GARDINER –"I have to force a primary," says Andi Weiss Bartczak. "Because, sad to say, I have been shut out entirely by the Democratic establishment. What we have there, the establishment, is about 200 people who decide for the rest of us who we get to vote for. There are actually two million registered Democratic voters. But we have no say in things."
Andi Weiss Bartczak was born in New York City, but grew up in Nassau County on Long Island. She attended Syracuse University and obtained her degree in chemistry. She served in the Peace Corps in Guyana. After living elsewhere in the US, she moved back to New York State in 1997 and to Gardiner in 2003.
Weiss Bartczak is raising a rebel standard in what has been an otherwise open and shut campaign, a virtual coronation for Andrew Cuomo.
"I went to the Democratic Rural Conference, up in Niagara Falls, at the beginning of May, but they wouldn't let me speak. That's how it works."
Weiss Bartczak sees a danger in this closed-door establishment procedure.
"This is a year when voters are rising up and sending messages, as they did in the Massachusetts Senatorial race. If Cuomo is untested in the Democratic primary, by a candidate like myself, an outsider, then possibly the voters will respond to a Republican, who will seem an outsider. Cuomo is an obvious insider and voters may want to send a message to Albany this year by defeating an insider."
Weiss Bartczak's big issue is property taxes.
"Our tax system has been distorted by decades of cutting taxes for the wealthy and leaving the burden for the rest of us. County property taxes represent money that we could spend on local business. I propose that we shift the burden of education away from property owners and move it to state income and business taxes."
Weiss Bartczak anticipates the complaint from business on that score.
"For business this would be a benefit. In tough years, when profits are down, so would business taxes be down. As it is, property taxes don't go down."
Turning to the enormous state budget gap, she says, "What Albany is doing is squeezing the 95 percent of us who are not wealthy. They are cutting school budgets, social programs, things like domestic violence prevention, and leaving the wealthy untouched. I'm saying that the wealthy have done very well for decades and now they need to give up a little of their wealth to get the state out of this mess.

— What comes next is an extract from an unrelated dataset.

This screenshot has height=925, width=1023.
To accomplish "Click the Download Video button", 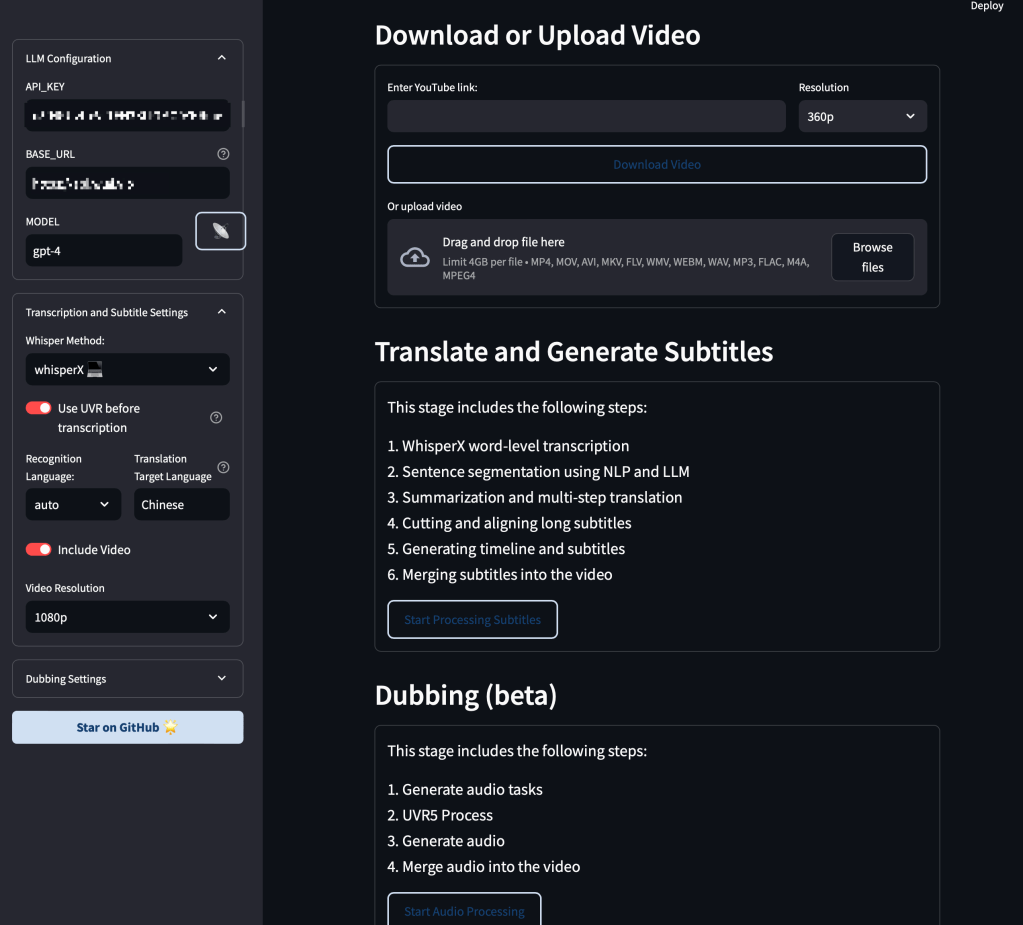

"What we need is a Governor who will go to the legislature and say that the rich need to give back some of their gains."
Turning to Wall Street, for so long the state's biggest single source of tax money, Bartczak says, "I would go to Wall Street and say you are responsible for much of this mess. You've got to help clean it up. But more than that I think we've got to diversify our tax base. We need to move away from dependence on Wall Street. I think we need to turn our focus away from big companies in general, and look to smaller businesses. Those are the innovators, the businesses creating jobs, and more than that, they're the businesses that don't go somewhere else."
Another aspect of business today that Bartczak addresses is the need for "living wages."
"If a business does not pay workers enough to live on, then we taxpayers pay for the workers, with food stamps and health insurance for poor children. Also, when parents are working two or three jobs, their children are unsupervised and can get into trouble, and that costs us, too, in police time and everything else."
More of Bartczak's positions and ideas can be found at none-of-the-above13.com.
"Democratic voters have had no say in any of the selection process so far. That has been completely dominated by Cuomo's $20 million war chest. The establishment just worships that figure.
"I have to collect 30,000 signatures and then I can force a primary. From June 8, I'll have six weeks to get it done, and I'm hoping local people will come out and help me."